Brief: Repeat the records in full, exactly.

Information supplied below:

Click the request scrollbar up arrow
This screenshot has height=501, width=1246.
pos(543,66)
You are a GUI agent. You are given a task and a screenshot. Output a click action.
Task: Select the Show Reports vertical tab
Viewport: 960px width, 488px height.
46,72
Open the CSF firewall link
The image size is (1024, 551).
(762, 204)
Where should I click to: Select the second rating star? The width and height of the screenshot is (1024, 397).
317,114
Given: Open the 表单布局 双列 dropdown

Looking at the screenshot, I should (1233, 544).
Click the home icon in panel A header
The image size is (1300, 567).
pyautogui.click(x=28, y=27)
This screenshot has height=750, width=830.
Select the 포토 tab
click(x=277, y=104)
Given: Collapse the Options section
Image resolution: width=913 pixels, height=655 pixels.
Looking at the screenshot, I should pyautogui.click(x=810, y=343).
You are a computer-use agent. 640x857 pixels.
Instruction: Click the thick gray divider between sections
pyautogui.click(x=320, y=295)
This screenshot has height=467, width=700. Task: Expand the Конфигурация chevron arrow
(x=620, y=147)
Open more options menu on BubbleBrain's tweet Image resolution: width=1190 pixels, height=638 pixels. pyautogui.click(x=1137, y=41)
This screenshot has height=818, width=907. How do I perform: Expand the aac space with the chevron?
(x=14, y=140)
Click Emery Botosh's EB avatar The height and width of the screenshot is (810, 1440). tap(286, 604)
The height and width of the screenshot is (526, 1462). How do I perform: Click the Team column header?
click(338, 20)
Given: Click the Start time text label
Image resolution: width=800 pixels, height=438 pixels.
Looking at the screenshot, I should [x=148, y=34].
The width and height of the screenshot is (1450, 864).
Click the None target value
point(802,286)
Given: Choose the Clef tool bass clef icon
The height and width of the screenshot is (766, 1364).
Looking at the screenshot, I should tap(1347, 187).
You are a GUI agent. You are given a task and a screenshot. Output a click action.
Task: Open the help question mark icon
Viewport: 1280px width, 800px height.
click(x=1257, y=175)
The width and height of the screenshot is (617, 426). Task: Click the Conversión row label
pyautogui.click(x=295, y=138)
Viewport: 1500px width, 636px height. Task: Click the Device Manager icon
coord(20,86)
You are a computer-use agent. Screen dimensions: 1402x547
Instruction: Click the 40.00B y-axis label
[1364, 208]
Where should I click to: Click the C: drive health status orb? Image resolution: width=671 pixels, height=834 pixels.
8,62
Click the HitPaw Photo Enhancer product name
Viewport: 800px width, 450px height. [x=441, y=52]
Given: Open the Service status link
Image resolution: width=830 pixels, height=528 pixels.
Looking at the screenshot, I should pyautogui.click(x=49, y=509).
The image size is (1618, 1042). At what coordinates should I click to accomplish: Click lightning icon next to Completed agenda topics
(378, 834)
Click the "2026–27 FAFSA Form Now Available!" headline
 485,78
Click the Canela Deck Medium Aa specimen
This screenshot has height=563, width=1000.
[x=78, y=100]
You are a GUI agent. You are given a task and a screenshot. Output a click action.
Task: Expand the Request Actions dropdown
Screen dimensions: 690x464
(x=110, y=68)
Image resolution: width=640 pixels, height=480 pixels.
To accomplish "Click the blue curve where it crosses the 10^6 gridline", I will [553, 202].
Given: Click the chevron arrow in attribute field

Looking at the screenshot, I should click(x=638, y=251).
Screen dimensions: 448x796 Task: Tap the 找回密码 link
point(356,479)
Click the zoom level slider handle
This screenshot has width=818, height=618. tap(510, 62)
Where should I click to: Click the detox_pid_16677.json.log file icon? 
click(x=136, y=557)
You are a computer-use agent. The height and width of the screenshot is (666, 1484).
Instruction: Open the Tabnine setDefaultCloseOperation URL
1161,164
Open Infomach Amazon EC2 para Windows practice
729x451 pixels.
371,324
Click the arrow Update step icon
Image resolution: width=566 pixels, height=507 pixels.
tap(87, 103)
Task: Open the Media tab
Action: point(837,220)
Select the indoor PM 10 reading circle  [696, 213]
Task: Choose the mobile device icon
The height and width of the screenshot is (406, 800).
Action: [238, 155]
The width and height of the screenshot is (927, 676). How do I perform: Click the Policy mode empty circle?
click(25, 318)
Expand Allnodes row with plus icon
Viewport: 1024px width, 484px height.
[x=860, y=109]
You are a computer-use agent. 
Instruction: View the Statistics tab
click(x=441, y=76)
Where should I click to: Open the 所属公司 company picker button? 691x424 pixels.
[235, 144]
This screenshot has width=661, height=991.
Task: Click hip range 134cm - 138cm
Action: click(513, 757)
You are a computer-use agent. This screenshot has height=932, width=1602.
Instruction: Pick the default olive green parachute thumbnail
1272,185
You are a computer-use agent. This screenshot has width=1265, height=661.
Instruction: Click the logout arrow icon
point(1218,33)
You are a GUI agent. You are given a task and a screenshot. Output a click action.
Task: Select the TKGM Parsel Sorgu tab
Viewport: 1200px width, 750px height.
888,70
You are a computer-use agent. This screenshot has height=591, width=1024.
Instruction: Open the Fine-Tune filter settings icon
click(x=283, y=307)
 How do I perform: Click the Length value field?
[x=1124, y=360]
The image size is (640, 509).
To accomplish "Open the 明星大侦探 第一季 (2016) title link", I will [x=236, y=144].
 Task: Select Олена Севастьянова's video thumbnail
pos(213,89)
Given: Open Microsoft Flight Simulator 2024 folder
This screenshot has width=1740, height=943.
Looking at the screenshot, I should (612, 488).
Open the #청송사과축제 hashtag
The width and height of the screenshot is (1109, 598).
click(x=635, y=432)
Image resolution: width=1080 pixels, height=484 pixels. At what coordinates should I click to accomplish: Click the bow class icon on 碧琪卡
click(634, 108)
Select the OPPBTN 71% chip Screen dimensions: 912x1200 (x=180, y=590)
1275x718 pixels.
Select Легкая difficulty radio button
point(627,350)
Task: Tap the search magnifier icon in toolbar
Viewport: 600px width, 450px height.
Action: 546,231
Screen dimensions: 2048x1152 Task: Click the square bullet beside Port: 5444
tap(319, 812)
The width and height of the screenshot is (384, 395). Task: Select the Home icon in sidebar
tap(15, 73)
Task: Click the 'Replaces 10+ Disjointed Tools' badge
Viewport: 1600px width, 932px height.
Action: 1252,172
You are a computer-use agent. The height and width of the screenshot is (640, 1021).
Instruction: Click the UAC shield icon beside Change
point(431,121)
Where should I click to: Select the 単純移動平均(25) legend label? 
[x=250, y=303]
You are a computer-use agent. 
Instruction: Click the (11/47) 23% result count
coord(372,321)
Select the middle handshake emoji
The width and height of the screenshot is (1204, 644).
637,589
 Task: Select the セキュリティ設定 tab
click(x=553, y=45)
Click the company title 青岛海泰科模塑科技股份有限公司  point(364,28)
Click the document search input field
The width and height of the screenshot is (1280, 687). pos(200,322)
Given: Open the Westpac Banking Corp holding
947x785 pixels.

End of Information supplied.

Answer box:
Click the request scrollbar up arrow
This screenshot has height=501, width=1246.
pos(543,66)
You are a GUI agent. You are given a task and a screenshot. Output a click action.
Task: Select the Show Reports vertical tab
Viewport: 960px width, 488px height.
46,72
Open the CSF firewall link
The image size is (1024, 551).
(762, 204)
Where should I click to: Select the second rating star? The width and height of the screenshot is (1024, 397).
317,114
Given: Open the 表单布局 双列 dropdown

Looking at the screenshot, I should (1233, 544).
Click the home icon in panel A header
The image size is (1300, 567).
pyautogui.click(x=28, y=27)
This screenshot has height=750, width=830.
Select the 포토 tab
click(x=277, y=104)
Given: Collapse the Options section
Image resolution: width=913 pixels, height=655 pixels.
Looking at the screenshot, I should pyautogui.click(x=810, y=343).
You are a computer-use agent. 640x857 pixels.
Instruction: Click the thick gray divider between sections
pyautogui.click(x=320, y=295)
This screenshot has height=467, width=700. Task: Expand the Конфигурация chevron arrow
(x=620, y=147)
Open more options menu on BubbleBrain's tweet Image resolution: width=1190 pixels, height=638 pixels. pyautogui.click(x=1137, y=41)
This screenshot has height=818, width=907. How do I perform: Expand the aac space with the chevron?
(x=14, y=140)
Click Emery Botosh's EB avatar The height and width of the screenshot is (810, 1440). tap(286, 604)
The height and width of the screenshot is (526, 1462). How do I perform: Click the Team column header?
click(338, 20)
Given: Click the Start time text label
Image resolution: width=800 pixels, height=438 pixels.
Looking at the screenshot, I should [x=148, y=34].
The width and height of the screenshot is (1450, 864).
Click the None target value
point(802,286)
Given: Choose the Clef tool bass clef icon
The height and width of the screenshot is (766, 1364).
Looking at the screenshot, I should tap(1347, 187).
You are a GUI agent. You are given a task and a screenshot. Output a click action.
Task: Open the help question mark icon
Viewport: 1280px width, 800px height.
click(x=1257, y=175)
The width and height of the screenshot is (617, 426). Task: Click the Conversión row label
pyautogui.click(x=295, y=138)
Viewport: 1500px width, 636px height. Task: Click the Device Manager icon
coord(20,86)
You are a computer-use agent. Screen dimensions: 1402x547
Instruction: Click the 40.00B y-axis label
[1364, 208]
Where should I click to: Click the C: drive health status orb? Image resolution: width=671 pixels, height=834 pixels.
8,62
Click the HitPaw Photo Enhancer product name
Viewport: 800px width, 450px height. [x=441, y=52]
Given: Open the Service status link
Image resolution: width=830 pixels, height=528 pixels.
Looking at the screenshot, I should pyautogui.click(x=49, y=509).
The image size is (1618, 1042). At what coordinates should I click to accomplish: Click lightning icon next to Completed agenda topics
(378, 834)
Click the "2026–27 FAFSA Form Now Available!" headline
 485,78
Click the Canela Deck Medium Aa specimen
This screenshot has height=563, width=1000.
[x=78, y=100]
You are a GUI agent. You are given a task and a screenshot. Output a click action.
Task: Expand the Request Actions dropdown
Screen dimensions: 690x464
(x=110, y=68)
Image resolution: width=640 pixels, height=480 pixels.
To accomplish "Click the blue curve where it crosses the 10^6 gridline", I will [553, 202].
Given: Click the chevron arrow in attribute field

Looking at the screenshot, I should click(x=638, y=251).
Screen dimensions: 448x796 Task: Tap the 找回密码 link
point(356,479)
Click the zoom level slider handle
This screenshot has width=818, height=618. tap(510, 62)
Where should I click to: Click the detox_pid_16677.json.log file icon? 
click(x=136, y=557)
You are a computer-use agent. The height and width of the screenshot is (666, 1484).
Instruction: Open the Tabnine setDefaultCloseOperation URL
1161,164
Open Infomach Amazon EC2 para Windows practice
729x451 pixels.
371,324
Click the arrow Update step icon
Image resolution: width=566 pixels, height=507 pixels.
tap(87, 103)
Task: Open the Media tab
Action: point(837,220)
Select the indoor PM 10 reading circle  [696, 213]
Task: Choose the mobile device icon
The height and width of the screenshot is (406, 800).
Action: [238, 155]
The width and height of the screenshot is (927, 676). How do I perform: Click the Policy mode empty circle?
click(25, 318)
Expand Allnodes row with plus icon
Viewport: 1024px width, 484px height.
[x=860, y=109]
You are a computer-use agent. 
Instruction: View the Statistics tab
click(x=441, y=76)
Where should I click to: Open the 所属公司 company picker button? 691x424 pixels.
[235, 144]
This screenshot has width=661, height=991.
Task: Click hip range 134cm - 138cm
Action: click(513, 757)
You are a computer-use agent. This screenshot has height=932, width=1602.
Instruction: Pick the default olive green parachute thumbnail
1272,185
You are a computer-use agent. This screenshot has width=1265, height=661.
Instruction: Click the logout arrow icon
point(1218,33)
You are a GUI agent. You are given a task and a screenshot. Output a click action.
Task: Select the TKGM Parsel Sorgu tab
Viewport: 1200px width, 750px height.
888,70
You are a computer-use agent. This screenshot has height=591, width=1024.
Instruction: Open the Fine-Tune filter settings icon
click(x=283, y=307)
 How do I perform: Click the Length value field?
[x=1124, y=360]
The image size is (640, 509).
To accomplish "Open the 明星大侦探 第一季 (2016) title link", I will [x=236, y=144].
 Task: Select Олена Севастьянова's video thumbnail
pos(213,89)
Given: Open Microsoft Flight Simulator 2024 folder
This screenshot has width=1740, height=943.
Looking at the screenshot, I should (612, 488).
Open the #청송사과축제 hashtag
The width and height of the screenshot is (1109, 598).
click(x=635, y=432)
Image resolution: width=1080 pixels, height=484 pixels. At what coordinates should I click to accomplish: Click the bow class icon on 碧琪卡
click(634, 108)
Select the OPPBTN 71% chip Screen dimensions: 912x1200 (x=180, y=590)
1275x718 pixels.
Select Легкая difficulty radio button
point(627,350)
Task: Tap the search magnifier icon in toolbar
Viewport: 600px width, 450px height.
Action: 546,231
Screen dimensions: 2048x1152 Task: Click the square bullet beside Port: 5444
tap(319, 812)
The width and height of the screenshot is (384, 395). Task: Select the Home icon in sidebar
tap(15, 73)
Task: Click the 'Replaces 10+ Disjointed Tools' badge
Viewport: 1600px width, 932px height.
Action: 1252,172
You are a computer-use agent. The height and width of the screenshot is (640, 1021).
Instruction: Click the UAC shield icon beside Change
point(431,121)
Where should I click to: Select the 単純移動平均(25) legend label? 
[x=250, y=303]
You are a computer-use agent. 
Instruction: Click the (11/47) 23% result count
coord(372,321)
Select the middle handshake emoji
The width and height of the screenshot is (1204, 644).
637,589
 Task: Select the セキュリティ設定 tab
click(x=553, y=45)
Click the company title 青岛海泰科模塑科技股份有限公司  point(364,28)
Click the document search input field
The width and height of the screenshot is (1280, 687). pos(200,322)
Given: Open the Westpac Banking Corp holding
947x785 pixels.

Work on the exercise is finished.